**Prompt**
Recast the data below as a two-column Markdown table headed Row and Line. Give each nonblank line its own row with a running number, and leave out blank lines.
· · · · ·
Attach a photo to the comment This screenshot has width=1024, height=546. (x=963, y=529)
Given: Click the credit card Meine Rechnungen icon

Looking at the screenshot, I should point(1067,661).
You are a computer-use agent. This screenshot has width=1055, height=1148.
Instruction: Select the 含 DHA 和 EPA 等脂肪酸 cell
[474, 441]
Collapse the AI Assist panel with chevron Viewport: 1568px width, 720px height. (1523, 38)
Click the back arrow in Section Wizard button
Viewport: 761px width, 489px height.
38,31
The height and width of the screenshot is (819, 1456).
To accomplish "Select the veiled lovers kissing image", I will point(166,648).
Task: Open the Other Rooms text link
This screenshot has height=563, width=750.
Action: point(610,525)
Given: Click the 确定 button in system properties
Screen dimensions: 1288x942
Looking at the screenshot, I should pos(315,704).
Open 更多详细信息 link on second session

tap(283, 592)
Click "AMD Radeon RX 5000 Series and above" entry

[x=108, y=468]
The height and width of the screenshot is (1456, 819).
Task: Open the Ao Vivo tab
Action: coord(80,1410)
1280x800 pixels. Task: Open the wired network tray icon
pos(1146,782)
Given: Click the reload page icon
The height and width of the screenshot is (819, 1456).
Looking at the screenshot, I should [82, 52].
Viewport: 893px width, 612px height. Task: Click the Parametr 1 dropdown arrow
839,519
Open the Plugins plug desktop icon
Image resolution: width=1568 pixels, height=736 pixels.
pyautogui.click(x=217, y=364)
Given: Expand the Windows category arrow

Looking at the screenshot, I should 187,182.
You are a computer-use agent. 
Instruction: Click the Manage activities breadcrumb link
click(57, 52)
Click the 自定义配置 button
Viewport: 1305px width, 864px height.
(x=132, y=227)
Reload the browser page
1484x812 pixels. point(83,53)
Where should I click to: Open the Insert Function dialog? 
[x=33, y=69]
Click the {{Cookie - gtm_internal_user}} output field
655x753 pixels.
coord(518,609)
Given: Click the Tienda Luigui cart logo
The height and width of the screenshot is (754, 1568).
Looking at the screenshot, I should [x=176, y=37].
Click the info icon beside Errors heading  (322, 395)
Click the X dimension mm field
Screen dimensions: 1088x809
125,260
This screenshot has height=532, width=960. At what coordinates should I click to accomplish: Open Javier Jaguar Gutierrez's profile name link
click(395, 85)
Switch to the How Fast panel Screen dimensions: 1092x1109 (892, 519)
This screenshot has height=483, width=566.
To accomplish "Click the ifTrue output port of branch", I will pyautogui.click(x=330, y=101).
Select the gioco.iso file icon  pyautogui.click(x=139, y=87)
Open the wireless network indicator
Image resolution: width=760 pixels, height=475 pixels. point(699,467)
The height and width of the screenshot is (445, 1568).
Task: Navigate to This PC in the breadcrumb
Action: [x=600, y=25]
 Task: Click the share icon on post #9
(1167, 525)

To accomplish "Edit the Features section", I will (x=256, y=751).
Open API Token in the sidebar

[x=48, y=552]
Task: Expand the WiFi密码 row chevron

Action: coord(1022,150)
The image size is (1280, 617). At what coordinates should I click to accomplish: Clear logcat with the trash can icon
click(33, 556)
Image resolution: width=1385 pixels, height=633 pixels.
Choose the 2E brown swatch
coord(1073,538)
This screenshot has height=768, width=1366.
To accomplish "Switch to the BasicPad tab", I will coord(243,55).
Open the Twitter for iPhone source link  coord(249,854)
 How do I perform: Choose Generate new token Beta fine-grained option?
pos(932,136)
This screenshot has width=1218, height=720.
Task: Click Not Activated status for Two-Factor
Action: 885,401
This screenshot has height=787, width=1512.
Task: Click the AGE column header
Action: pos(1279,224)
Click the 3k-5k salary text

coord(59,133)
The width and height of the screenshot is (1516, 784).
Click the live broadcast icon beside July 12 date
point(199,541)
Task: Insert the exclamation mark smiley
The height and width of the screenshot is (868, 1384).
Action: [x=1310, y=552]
· · · · ·
**Task answer**
| Row | Line |
|---|---|
| 1 | Attach a photo to the comment This screenshot has width=1024, height=546. (x=963, y=529) |
| 2 | Given: Click the credit card Meine Rechnungen icon |
| 3 | Looking at the screenshot, I should point(1067,661). |
| 4 | You are a computer-use agent. This screenshot has width=1055, height=1148. |
| 5 | Instruction: Select the 含 DHA 和 EPA 等脂肪酸 cell |
| 6 | [474, 441] |
| 7 | Collapse the AI Assist panel with chevron Viewport: 1568px width, 720px height. (1523, 38) |
| 8 | Click the back arrow in Section Wizard button |
| 9 | Viewport: 761px width, 489px height. |
| 10 | 38,31 |
| 11 | The height and width of the screenshot is (819, 1456). |
| 12 | To accomplish "Select the veiled lovers kissing image", I will point(166,648). |
| 13 | Task: Open the Other Rooms text link |
| 14 | This screenshot has height=563, width=750. |
| 15 | Action: point(610,525) |
| 16 | Given: Click the 确定 button in system properties |
| 17 | Screen dimensions: 1288x942 |
| 18 | Looking at the screenshot, I should pos(315,704). |
| 19 | Open 更多详细信息 link on second session |
| 20 | tap(283, 592) |
| 21 | Click "AMD Radeon RX 5000 Series and above" entry |
| 22 | [x=108, y=468] |
| 23 | The height and width of the screenshot is (1456, 819). |
| 24 | Task: Open the Ao Vivo tab |
| 25 | Action: coord(80,1410) |
| 26 | 1280x800 pixels. Task: Open the wired network tray icon |
| 27 | pos(1146,782) |
| 28 | Given: Click the reload page icon |
| 29 | The height and width of the screenshot is (819, 1456). |
| 30 | Looking at the screenshot, I should [82, 52]. |
| 31 | Viewport: 893px width, 612px height. Task: Click the Parametr 1 dropdown arrow |
| 32 | 839,519 |
| 33 | Open the Plugins plug desktop icon |
| 34 | Image resolution: width=1568 pixels, height=736 pixels. |
| 35 | pyautogui.click(x=217, y=364) |
| 36 | Given: Expand the Windows category arrow |
| 37 | Looking at the screenshot, I should 187,182. |
| 38 | You are a computer-use agent.  |
| 39 | Instruction: Click the Manage activities breadcrumb link |
| 40 | click(57, 52) |
| 41 | Click the 自定义配置 button |
| 42 | Viewport: 1305px width, 864px height. |
| 43 | (x=132, y=227) |
| 44 | Reload the browser page |
| 45 | 1484x812 pixels. point(83,53) |
| 46 | Where should I click to: Open the Insert Function dialog?  |
| 47 | [x=33, y=69] |
| 48 | Click the {{Cookie - gtm_internal_user}} output field |
| 49 | 655x753 pixels. |
| 50 | coord(518,609) |
| 51 | Given: Click the Tienda Luigui cart logo |
| 52 | The height and width of the screenshot is (754, 1568). |
| 53 | Looking at the screenshot, I should [x=176, y=37]. |
| 54 | Click the info icon beside Errors heading  (322, 395) |
| 55 | Click the X dimension mm field |
| 56 | Screen dimensions: 1088x809 |
| 57 | 125,260 |
| 58 | This screenshot has height=532, width=960. At what coordinates should I click to accomplish: Open Javier Jaguar Gutierrez's profile name link |
| 59 | click(395, 85) |
| 60 | Switch to the How Fast panel Screen dimensions: 1092x1109 (892, 519) |
| 61 | This screenshot has height=483, width=566. |
| 62 | To accomplish "Click the ifTrue output port of branch", I will pyautogui.click(x=330, y=101). |
| 63 | Select the gioco.iso file icon  pyautogui.click(x=139, y=87) |
| 64 | Open the wireless network indicator |
| 65 | Image resolution: width=760 pixels, height=475 pixels. point(699,467) |
| 66 | The height and width of the screenshot is (445, 1568). |
| 67 | Task: Navigate to This PC in the breadcrumb |
| 68 | Action: [x=600, y=25] |
| 69 |  Task: Click the share icon on post #9 |
| 70 | (1167, 525) |
| 71 | To accomplish "Edit the Features section", I will (x=256, y=751). |
| 72 | Open API Token in the sidebar |
| 73 | [x=48, y=552] |
| 74 | Task: Expand the WiFi密码 row chevron |
| 75 | Action: coord(1022,150) |
| 76 | The image size is (1280, 617). At what coordinates should I click to accomplish: Clear logcat with the trash can icon |
| 77 | click(33, 556) |
| 78 | Image resolution: width=1385 pixels, height=633 pixels. |
| 79 | Choose the 2E brown swatch |
| 80 | coord(1073,538) |
| 81 | This screenshot has height=768, width=1366. |
| 82 | To accomplish "Switch to the BasicPad tab", I will coord(243,55). |
| 83 | Open the Twitter for iPhone source link  coord(249,854) |
| 84 |  How do I perform: Choose Generate new token Beta fine-grained option? |
| 85 | pos(932,136) |
| 86 | This screenshot has width=1218, height=720. |
| 87 | Task: Click Not Activated status for Two-Factor |
| 88 | Action: 885,401 |
| 89 | This screenshot has height=787, width=1512. |
| 90 | Task: Click the AGE column header |
| 91 | Action: pos(1279,224) |
| 92 | Click the 3k-5k salary text |
| 93 | coord(59,133) |
| 94 | The width and height of the screenshot is (1516, 784). |
| 95 | Click the live broadcast icon beside July 12 date |
| 96 | point(199,541) |
| 97 | Task: Insert the exclamation mark smiley |
| 98 | The height and width of the screenshot is (868, 1384). |
| 99 | Action: [x=1310, y=552] |